Science & Technology, India (Commonwealth Union) – The rapid advance of Next generation telescopes has made significant contributions to scientific research in recent years with the ability to pick details and signals that may have been missed on prior occasions with less advanced technology.
Astronomers from McGill University in Canada and the Indian Institute of Science (IISc) have applied data from the Giant Metrewave Radio Telescope (GMRT) based in Pune India to identify a radio signal starting from atomic hydrogen in a highly distant galaxy. The astronomical distance over which such a signal has been traced, is the widest so far by a large margin. This is also the 1st verified detection of strong lensing of 21 cm transmission from a galaxy. The findings appeared in the Monthly Notices of the Royal Astronomical Society.
Atomic hydrogen is the basic fuel needed in star formation of a galaxy. When hot ionized gas from the surrounding medium of a galaxy moves into the galaxy, cooling of the gas followed by the production of atomic hydrogen, which turns into molecular hydrogen, and in time, results in the production of stars. Hence gaining knowledge on the evolution of galaxies over cosmic time needs to trace the evolution of neutral gas at various cosmological epochs.
Atomic hydrogen sends out radio waves of 21 cm wavelength, with the ability to be identified utilizing low frequency radio telescopes such as GMRT. Hence, the 21 cm emission is a direct tracer of the atomic gas content in both nearby as well as distant galaxies. An obstacle arising from this is that, this radio signal is highly weak and is extremely unlikely to identify the emission from a faraway galaxy with presently used telescopes because of their restricted sensitivity. Since recently the majority of distant galaxy detected with a 21 cm emission was at redshift z=0.376, corresponding to a look-back time, as the time elapsed between identifying the signal and its original emission – of 4.1 billion years.

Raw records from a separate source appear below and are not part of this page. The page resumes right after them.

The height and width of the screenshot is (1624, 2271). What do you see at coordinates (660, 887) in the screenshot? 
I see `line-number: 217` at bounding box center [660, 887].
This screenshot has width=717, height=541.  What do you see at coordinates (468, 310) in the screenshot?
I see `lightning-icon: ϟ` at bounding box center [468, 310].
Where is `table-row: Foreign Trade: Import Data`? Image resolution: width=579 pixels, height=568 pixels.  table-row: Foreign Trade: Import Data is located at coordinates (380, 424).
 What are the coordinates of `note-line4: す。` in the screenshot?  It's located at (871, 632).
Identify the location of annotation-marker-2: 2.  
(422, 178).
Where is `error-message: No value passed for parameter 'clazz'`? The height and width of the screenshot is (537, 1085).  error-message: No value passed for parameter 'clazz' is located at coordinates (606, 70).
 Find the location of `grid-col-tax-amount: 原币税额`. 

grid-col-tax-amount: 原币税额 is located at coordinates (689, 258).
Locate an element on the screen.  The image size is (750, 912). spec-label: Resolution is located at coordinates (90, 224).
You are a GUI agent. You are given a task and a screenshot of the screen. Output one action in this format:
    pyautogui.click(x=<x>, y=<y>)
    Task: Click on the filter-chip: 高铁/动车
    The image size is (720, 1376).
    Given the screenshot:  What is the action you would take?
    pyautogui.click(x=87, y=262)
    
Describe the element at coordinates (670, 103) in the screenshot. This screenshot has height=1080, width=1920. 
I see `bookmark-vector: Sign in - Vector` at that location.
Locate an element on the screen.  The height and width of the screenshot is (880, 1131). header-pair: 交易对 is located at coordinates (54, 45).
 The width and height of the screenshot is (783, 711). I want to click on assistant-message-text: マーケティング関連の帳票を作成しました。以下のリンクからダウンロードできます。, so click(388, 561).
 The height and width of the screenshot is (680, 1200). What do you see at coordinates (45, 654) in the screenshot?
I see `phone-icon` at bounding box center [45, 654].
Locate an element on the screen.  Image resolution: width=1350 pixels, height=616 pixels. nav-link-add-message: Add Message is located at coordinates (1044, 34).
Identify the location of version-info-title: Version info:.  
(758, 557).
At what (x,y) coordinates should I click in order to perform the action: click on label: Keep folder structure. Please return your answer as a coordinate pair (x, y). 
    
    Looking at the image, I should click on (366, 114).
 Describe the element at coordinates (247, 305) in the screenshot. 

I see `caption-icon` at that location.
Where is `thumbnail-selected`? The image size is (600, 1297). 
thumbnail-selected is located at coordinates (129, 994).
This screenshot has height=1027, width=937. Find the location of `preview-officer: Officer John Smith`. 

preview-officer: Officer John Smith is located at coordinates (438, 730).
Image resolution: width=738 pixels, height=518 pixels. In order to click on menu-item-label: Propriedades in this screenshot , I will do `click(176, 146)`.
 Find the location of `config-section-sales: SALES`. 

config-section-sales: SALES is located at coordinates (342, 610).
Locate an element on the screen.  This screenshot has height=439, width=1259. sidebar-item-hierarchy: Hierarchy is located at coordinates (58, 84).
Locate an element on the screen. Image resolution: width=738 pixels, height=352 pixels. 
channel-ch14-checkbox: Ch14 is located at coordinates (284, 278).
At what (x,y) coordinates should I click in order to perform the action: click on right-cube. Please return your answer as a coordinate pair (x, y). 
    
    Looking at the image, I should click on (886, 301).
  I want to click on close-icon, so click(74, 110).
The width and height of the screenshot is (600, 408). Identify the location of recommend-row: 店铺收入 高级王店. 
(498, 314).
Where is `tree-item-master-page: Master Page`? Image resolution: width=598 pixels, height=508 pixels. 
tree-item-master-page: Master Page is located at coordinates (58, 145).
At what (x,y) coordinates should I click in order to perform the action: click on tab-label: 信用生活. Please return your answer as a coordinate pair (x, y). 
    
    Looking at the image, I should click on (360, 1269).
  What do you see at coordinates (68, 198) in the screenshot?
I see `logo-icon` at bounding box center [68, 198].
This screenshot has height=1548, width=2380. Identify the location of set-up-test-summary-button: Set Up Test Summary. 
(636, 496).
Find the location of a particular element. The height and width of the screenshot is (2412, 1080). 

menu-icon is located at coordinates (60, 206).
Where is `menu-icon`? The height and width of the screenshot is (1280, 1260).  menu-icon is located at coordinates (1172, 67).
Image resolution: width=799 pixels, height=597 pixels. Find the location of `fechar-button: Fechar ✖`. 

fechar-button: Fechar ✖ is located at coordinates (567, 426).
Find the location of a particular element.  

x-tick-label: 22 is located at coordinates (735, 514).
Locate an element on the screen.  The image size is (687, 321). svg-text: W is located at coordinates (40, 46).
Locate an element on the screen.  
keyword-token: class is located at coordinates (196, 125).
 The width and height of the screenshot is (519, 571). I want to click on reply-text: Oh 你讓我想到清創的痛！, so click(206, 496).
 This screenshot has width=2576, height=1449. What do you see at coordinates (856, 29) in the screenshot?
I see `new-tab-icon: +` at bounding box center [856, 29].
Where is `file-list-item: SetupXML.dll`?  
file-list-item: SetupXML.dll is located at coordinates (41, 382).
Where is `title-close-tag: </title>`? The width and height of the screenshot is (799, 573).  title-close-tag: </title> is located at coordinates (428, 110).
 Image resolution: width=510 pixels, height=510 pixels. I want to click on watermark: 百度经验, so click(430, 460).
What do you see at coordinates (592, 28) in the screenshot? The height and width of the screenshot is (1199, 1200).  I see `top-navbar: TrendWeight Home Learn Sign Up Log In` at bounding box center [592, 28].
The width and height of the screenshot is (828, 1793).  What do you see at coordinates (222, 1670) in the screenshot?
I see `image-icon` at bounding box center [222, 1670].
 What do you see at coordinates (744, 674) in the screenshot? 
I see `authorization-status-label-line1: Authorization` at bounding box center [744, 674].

The application of GMRT data, permitted Arnab Chakraborty, a postdoctoral researcher at the Department of Physics and Trottier Space Institute of McGill University together with Nirupam Roy, Associate Professor, Department of Physics, IISc to detect a radio signal from atomic hydrogen from a faraway galaxy at redshift z=1.29.
“Due to the immense distance to the galaxy, the 21 cm emission line had redshifted to 48 cm by the time the signal travelled from the source to the telescope,” explained Chakraborty. The signal identified by the researchers was transmitted from this galaxy when the universe was around 4.9 billion years old; making the look-back time for this source 8.8 billion years.
Paving the way for this detection was made by a phenomenon known as gravitational lensing, in which the light emitted by the source is bent as a result of the presence of another massive body, like an early type elliptical galaxy, between the target galaxy and the observer, effectively leading to the “magnification” of the signal. “In this specific case, the magnification of the signal was about a factor of 30, allowing us to see through the high redshift universe,” said Associate Professor Roy.
Researchers further noticed that the atomic hydrogen mass of this specific galaxy is roughly twice as high as its stellar mass. These findings indicate the possibilities of observing atomic gas from galaxies at cosmological distances in similar lensed systems in a moderate amount observing time.
Yashwant Gupta, Center Director at NCRA, says, “Detecting neutral hydrogen in emission from the distant Universe is extremely challenging and has been one of the key science goals of GMRT. We are happy with this new path breaking result with the GMRT, and hope that the same can be confirmed and improved upon in the future.”